One thing hasn't changed for the Curtis's parents, Dave and Kay Swenson of Rochester. The impulse to share their son's story with others remains as powerful a force in their lives as it did when they first learned of his death. The couple have started a scholarship program. The Cpl. Curtis Curtis M. Swenson Memorial Scholarship Fund plans to hold its first golf benefit on June 4.

And today, on the first anniversary of his death, the Swensons will gather with friends at Soldiers Field Veterans Memorial to offer a tribute to their son.

"I'm not going to go two years down the road, and they're going to go, 'who?'" said Dave, who also served in the Marines. "If you know me, you're going to know my son."
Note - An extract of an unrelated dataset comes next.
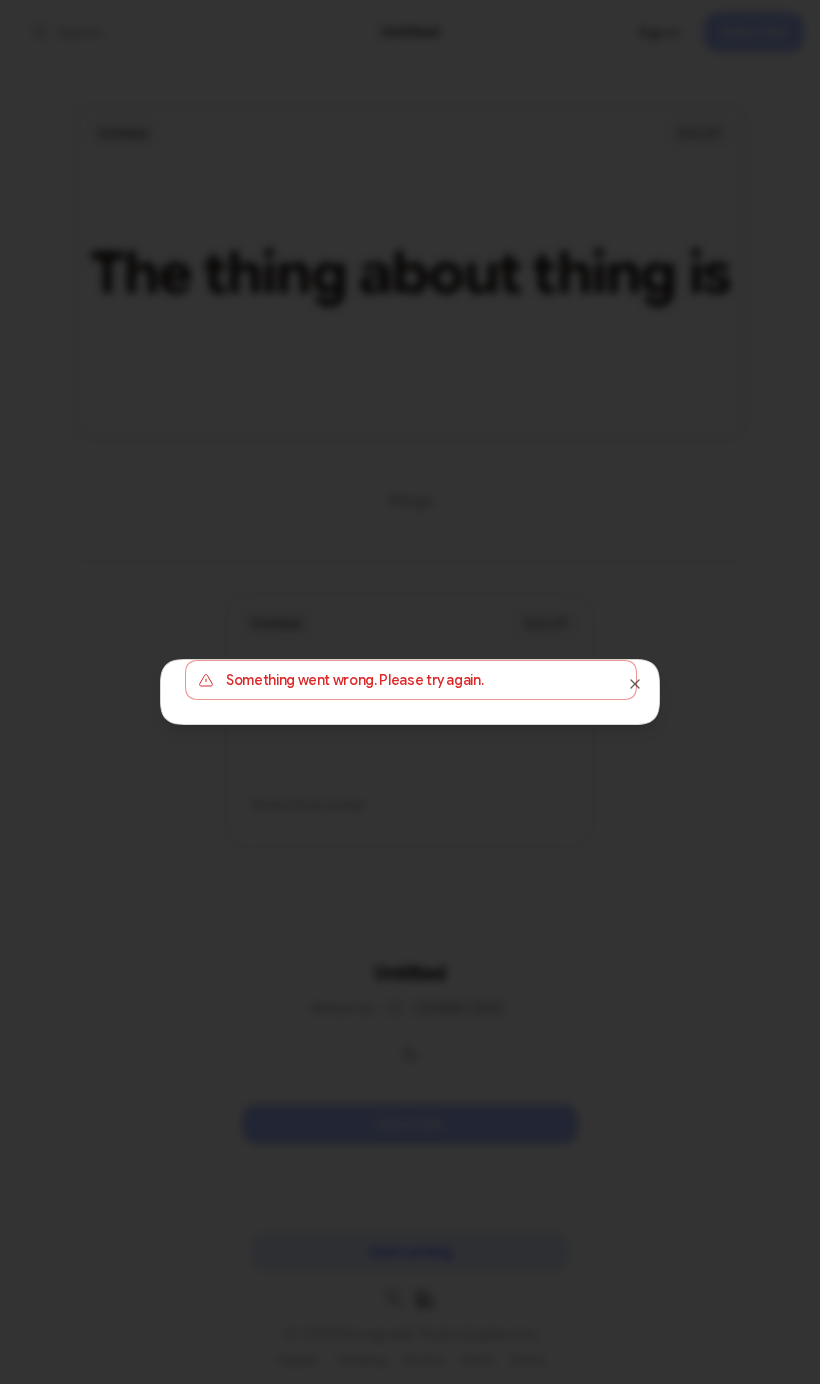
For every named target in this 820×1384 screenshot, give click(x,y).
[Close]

Even the Marines who participated in Curtis' funeral were impressed with the way the community rallied around the family, Kay said. One of them told her that of all the funerals he had attended, he had "never seen a community come together like that."


Old world shaken up

Even so, the ensuing months saw a shakeup of their social world. Old friendships withered and were replaced by a new network of friends, many of them associated with veterans groups.
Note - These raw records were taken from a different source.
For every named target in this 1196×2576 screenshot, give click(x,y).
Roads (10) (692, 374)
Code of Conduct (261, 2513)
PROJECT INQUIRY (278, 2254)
Dave said friends he has known his entire life stopped calling him after his son's death. And despite the widespread media coverage, Kay said she still encounters people who ask her how her son is doing, not knowing that he died in Afghanistan.

A memory, a photo or an association still has the potential to tumble the Swensons into grief. But whereas the bouts of heartache used to last days and even weeks, both are able to bounce back a little faster now.
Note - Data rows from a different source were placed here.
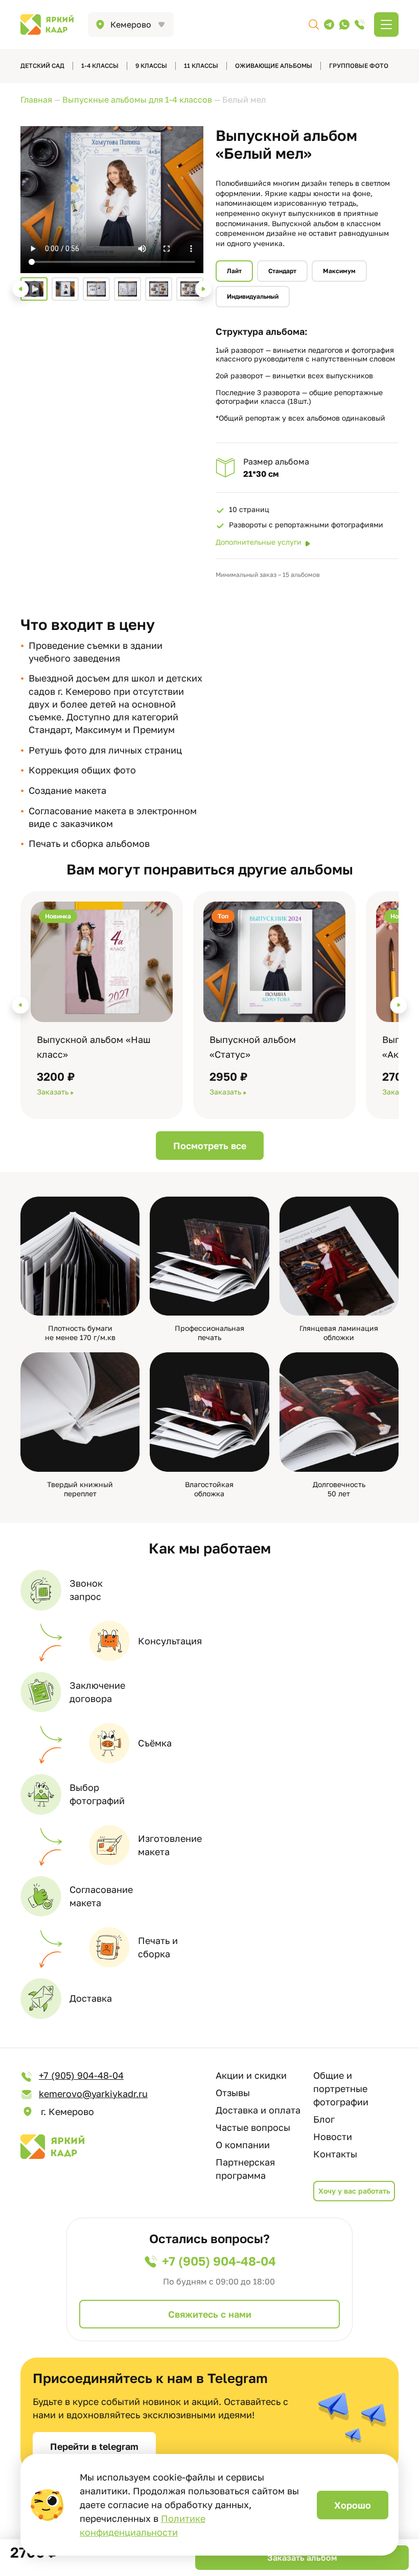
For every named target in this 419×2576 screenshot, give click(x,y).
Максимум (339, 271)
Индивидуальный (252, 296)
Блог (324, 2119)
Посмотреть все (209, 1145)
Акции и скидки (251, 2075)
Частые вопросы (253, 2127)
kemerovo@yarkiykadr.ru (93, 2093)
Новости (332, 2136)
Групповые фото (358, 65)
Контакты (335, 2153)
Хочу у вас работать (354, 2190)
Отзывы (233, 2092)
Many of Curtis' fellow Marines are now getting out of the service, getting married and having children — constant reminders of where Curtis' life should be. Curtis had harbored a dream of going to school. And weeks after he died, his wife, Katie, was still receiving the brochures and pamphlets he had asked colleges to send him.

Waves of support, honor

New bonds have helped bring stability to the Swensons. The support of veterans groups, like the Patriot Guard, Tribute to the Troops and Tee It Up For the Troops, have in many ways been life-saving.

"If you haven't been in our shoes, you can't realize the support from the veterans community," Dave said.


Last September, six months after Curtis' death, a cavalcade of motorcycles rolled up to the Swenson's house. They came in roaring waves, 100 motorcycles strong, many of them ridden by members of the Patriot Guard.

Every year, they visit the homes of fallen soldiers around 9/11, a reminder of why America fights in far-flung wars. An overflowing crowd of 140 people gathered around the flag on the Swenson's front lawn and a ceremony was held in Curtis' honor. Kay and Dave were presented with a photo of their son and a set of dog tags.

"That was the single biggest impact I've had in the last year — when they rode up to our house," Dave said. "I think we hugged 140 people in person."

Both also can spend hours at a time talking with members of veterans groups via Facebook.

'Remember our son'

Experiences like that have created an indelible bond between the Swensons and veterans organizations. The roar of a motorcycle has taken on the association of a patriotic hymn.

Several months after Curtis died, Dave bought a custom-built Harley-Davidson motorcycle with the Marine insignia etched on it. A photograph of his son sits on the windshield, to the left of the rider, so that Dave can see his son wherever he goes.

"I just want everybody to remember our son. That's what it's all about," Dave said. "Remember him and not forget him. He died serving his country for everything we have here."